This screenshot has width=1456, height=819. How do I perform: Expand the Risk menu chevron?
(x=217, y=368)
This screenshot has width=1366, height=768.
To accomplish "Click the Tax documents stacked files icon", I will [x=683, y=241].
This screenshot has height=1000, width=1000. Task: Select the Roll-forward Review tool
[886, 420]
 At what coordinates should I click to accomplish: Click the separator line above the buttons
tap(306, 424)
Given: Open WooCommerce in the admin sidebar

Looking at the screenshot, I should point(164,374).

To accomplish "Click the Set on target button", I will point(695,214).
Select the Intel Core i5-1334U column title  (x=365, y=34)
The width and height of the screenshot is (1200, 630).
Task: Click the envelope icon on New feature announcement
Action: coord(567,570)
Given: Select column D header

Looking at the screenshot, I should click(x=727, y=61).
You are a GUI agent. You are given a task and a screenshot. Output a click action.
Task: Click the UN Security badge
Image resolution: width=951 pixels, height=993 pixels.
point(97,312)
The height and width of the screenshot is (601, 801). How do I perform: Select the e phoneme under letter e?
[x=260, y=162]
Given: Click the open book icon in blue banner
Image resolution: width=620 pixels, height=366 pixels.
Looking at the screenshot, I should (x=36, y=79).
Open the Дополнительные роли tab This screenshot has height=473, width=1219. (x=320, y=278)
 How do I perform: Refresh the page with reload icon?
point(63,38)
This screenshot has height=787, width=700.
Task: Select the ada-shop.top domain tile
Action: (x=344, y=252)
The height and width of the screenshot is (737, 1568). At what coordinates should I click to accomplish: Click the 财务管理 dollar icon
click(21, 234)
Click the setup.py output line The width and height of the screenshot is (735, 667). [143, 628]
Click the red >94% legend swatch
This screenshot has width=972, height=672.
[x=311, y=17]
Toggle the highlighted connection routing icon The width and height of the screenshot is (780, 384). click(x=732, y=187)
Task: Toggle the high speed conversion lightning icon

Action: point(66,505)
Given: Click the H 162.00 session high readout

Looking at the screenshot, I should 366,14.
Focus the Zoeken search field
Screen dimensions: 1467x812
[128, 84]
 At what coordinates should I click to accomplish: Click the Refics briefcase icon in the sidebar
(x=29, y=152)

§

* _What this task involves_
Using the entries above, return each line in which the word "will" occurs.

* _Result of this exercise_
To accomplish "Click the Tax documents stacked files icon", I will [x=683, y=241].
To accomplish "Click the Set on target button", I will point(695,214).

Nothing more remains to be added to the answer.